Water shortages to persist
City residents will have to bear with water shortages at least until the next rainy season or when water expansion projects for the city are completed.
Nairobi City Water and Sewarage Company (NCWSC) said water needs among the residents have gone up tremendously because of dry weather while production has remained the same.
But, it is the loss of thousands of cubic metres of water through spillage and illegal water connections that has made the situation even worse.
According to NCWSC Head of Corporate Communication Mbaruku Vyakweli, non-revenue water loss (spillage and illegal connections) accounts to more than 40 per cent (over 200,000 cubic metres) per day.
This water if put to good use could benefit thousands of Nairobi residents who resorted to buying it at exorbitant prices from cartels.
Nairobi has a daily supply of 550,000 cubic metres per day against a daily demand of 690,000 cubic metres.
“We want to invest heavily in reducing the amount of water that is lost per day. If we could control this to at least 20 per cent, then we could have residents have adequate water supply. The international accepted standard is 12 per cent,” he said.

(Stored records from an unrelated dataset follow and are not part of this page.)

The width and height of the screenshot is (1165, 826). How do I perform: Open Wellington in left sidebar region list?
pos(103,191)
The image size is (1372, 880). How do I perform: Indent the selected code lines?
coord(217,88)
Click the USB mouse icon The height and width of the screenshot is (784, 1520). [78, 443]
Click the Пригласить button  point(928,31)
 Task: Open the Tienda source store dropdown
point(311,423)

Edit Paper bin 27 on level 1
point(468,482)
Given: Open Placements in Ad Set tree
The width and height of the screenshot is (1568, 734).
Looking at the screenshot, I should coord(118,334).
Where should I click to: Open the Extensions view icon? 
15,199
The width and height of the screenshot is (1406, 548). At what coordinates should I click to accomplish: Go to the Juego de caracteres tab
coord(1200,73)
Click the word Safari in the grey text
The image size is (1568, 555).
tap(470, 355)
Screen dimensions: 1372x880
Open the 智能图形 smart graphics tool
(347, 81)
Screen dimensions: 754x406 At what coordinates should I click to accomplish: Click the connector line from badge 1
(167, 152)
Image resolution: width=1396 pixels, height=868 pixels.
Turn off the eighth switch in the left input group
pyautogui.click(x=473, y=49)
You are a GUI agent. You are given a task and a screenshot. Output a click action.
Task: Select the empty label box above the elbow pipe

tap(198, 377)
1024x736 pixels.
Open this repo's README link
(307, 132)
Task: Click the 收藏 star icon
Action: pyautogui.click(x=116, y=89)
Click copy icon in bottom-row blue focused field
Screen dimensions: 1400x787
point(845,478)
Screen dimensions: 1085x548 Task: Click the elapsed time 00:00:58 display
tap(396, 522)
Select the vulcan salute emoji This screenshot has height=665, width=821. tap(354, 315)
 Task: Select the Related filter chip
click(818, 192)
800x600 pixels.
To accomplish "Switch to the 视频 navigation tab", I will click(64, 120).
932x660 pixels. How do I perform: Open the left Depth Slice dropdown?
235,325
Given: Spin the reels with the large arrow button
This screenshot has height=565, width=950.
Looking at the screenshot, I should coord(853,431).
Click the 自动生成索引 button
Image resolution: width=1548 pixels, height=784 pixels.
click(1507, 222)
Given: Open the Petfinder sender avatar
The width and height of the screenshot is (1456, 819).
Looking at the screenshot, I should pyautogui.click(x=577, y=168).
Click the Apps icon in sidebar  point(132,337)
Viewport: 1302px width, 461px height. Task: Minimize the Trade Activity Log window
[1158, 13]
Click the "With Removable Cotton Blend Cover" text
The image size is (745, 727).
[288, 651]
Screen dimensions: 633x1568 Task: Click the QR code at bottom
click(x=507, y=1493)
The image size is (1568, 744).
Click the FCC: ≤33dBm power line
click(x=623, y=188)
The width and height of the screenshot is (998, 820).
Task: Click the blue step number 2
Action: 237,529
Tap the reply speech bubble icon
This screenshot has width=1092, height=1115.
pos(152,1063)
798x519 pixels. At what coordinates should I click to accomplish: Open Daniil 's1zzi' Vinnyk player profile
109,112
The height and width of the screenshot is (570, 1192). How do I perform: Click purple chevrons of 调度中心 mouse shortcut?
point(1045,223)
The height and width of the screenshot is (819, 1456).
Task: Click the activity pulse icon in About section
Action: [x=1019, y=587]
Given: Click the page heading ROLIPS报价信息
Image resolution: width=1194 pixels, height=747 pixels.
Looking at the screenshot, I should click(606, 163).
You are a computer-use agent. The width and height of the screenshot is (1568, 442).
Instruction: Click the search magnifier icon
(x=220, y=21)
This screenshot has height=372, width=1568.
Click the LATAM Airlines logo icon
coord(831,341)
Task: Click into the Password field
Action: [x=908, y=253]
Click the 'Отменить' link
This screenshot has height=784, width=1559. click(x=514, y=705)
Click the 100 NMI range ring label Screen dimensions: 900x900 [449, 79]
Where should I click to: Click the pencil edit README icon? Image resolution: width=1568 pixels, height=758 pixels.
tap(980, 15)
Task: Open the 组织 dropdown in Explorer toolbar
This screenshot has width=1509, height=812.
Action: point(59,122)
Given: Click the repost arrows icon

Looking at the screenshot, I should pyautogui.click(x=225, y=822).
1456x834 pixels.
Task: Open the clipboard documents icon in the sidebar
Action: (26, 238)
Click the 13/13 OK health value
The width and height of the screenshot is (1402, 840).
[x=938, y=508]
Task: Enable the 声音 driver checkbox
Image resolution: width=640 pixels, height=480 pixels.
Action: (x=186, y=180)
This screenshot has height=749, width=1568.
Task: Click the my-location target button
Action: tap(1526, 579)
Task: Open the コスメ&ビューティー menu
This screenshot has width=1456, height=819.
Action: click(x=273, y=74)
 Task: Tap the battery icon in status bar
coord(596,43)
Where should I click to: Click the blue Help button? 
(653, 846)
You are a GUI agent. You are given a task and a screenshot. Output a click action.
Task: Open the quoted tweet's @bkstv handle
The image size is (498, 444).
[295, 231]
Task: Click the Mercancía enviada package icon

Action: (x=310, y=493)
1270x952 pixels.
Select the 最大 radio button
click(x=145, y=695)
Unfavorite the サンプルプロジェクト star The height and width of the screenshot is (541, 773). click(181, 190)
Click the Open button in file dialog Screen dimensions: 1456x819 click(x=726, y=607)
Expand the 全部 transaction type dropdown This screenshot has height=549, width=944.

Mr Vyakweli said the percentage of water lost was as high as 45 per cent in the past few years. Nairobi gets 80 per cent of its water from Ndakaini Dam, 15 per cent from Sasumua, three per cent from Ruiru Dam and two per cent from Kikuyu Springs.
The government is currently working to expand the water system to cater for increased needs even when NCWSC admits that there is need to cut water being lost through spillage and illegal connections.